Pixel coordinate grounding data:

◇ ◇ ◇

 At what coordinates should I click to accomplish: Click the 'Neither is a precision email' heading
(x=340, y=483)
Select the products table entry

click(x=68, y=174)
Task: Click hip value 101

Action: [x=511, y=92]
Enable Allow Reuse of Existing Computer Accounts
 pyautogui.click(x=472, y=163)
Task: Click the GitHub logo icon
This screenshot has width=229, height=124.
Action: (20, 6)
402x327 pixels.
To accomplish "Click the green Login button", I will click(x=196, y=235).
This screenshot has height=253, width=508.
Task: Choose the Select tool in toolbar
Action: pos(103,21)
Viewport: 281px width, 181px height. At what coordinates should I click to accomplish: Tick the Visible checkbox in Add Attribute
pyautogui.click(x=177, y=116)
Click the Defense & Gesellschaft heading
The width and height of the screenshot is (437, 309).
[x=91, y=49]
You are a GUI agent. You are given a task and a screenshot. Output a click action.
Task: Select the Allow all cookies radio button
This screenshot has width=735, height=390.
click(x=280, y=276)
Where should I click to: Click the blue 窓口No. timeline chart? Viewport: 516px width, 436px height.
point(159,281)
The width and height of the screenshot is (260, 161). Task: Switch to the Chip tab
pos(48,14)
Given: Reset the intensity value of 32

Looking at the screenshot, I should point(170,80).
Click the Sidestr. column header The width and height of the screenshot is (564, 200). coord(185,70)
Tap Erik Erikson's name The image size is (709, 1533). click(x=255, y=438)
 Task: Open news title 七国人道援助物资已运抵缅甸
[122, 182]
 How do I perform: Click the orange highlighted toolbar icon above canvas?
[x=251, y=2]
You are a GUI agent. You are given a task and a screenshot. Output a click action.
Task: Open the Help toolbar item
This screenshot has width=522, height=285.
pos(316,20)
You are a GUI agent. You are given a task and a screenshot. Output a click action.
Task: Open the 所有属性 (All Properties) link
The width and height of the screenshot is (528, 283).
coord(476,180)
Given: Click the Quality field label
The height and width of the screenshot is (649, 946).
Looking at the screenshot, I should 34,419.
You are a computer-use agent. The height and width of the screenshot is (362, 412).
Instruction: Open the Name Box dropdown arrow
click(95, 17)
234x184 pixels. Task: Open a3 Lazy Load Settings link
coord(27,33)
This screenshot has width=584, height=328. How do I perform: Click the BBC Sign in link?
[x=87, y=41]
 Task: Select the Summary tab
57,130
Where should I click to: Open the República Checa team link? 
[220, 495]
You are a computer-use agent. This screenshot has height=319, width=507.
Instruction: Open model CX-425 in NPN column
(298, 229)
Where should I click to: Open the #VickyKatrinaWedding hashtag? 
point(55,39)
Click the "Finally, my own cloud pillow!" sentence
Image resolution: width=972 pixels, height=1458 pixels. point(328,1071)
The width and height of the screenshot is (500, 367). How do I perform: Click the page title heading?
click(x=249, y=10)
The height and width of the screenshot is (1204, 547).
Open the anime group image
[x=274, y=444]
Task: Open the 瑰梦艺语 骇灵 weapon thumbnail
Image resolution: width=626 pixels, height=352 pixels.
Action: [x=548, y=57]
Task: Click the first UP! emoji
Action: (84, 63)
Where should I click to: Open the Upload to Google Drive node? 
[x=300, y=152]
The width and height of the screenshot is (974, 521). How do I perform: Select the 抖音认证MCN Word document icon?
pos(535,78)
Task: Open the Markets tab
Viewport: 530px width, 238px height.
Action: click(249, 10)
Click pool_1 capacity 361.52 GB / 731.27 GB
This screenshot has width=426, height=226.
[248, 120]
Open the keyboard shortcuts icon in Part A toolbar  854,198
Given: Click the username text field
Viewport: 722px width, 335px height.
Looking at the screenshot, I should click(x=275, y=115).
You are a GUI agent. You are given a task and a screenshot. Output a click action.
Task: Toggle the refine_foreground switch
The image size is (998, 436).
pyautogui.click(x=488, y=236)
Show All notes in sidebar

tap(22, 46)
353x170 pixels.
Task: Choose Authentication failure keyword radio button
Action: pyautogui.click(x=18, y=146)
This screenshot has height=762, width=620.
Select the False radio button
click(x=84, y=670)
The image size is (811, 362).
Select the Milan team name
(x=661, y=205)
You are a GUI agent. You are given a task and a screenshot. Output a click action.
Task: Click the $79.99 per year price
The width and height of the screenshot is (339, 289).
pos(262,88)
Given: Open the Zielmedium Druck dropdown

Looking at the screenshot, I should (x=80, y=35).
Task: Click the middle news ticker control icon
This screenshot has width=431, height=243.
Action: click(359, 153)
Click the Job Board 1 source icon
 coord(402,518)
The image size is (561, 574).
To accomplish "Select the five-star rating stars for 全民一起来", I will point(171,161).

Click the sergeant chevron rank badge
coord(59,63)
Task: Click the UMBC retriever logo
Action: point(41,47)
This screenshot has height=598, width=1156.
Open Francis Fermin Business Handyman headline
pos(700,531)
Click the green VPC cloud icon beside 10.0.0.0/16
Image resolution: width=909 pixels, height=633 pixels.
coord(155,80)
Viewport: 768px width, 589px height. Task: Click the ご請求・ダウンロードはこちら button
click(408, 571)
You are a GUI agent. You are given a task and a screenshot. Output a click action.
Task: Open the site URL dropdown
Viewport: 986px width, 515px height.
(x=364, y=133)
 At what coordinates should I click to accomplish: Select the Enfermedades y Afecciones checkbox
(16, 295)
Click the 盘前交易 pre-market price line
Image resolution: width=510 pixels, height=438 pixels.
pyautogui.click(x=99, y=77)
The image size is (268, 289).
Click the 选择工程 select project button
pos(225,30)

◇ ◇ ◇

_What you should do_: Retype the entries above exactly, but only from the line containing "This screenshot has height=762, width=620." through the line containing "The image size is (561, 574).", both included.

_Exercise answer_:
This screenshot has height=762, width=620.
Select the False radio button
click(x=84, y=670)
The image size is (811, 362).
Select the Milan team name
(x=661, y=205)
You are a GUI agent. You are given a task and a screenshot. Output a click action.
Task: Click the $79.99 per year price
The width and height of the screenshot is (339, 289).
pos(262,88)
Given: Open the Zielmedium Druck dropdown

Looking at the screenshot, I should (x=80, y=35).
Task: Click the middle news ticker control icon
This screenshot has width=431, height=243.
Action: click(359, 153)
Click the Job Board 1 source icon
 coord(402,518)
The image size is (561, 574).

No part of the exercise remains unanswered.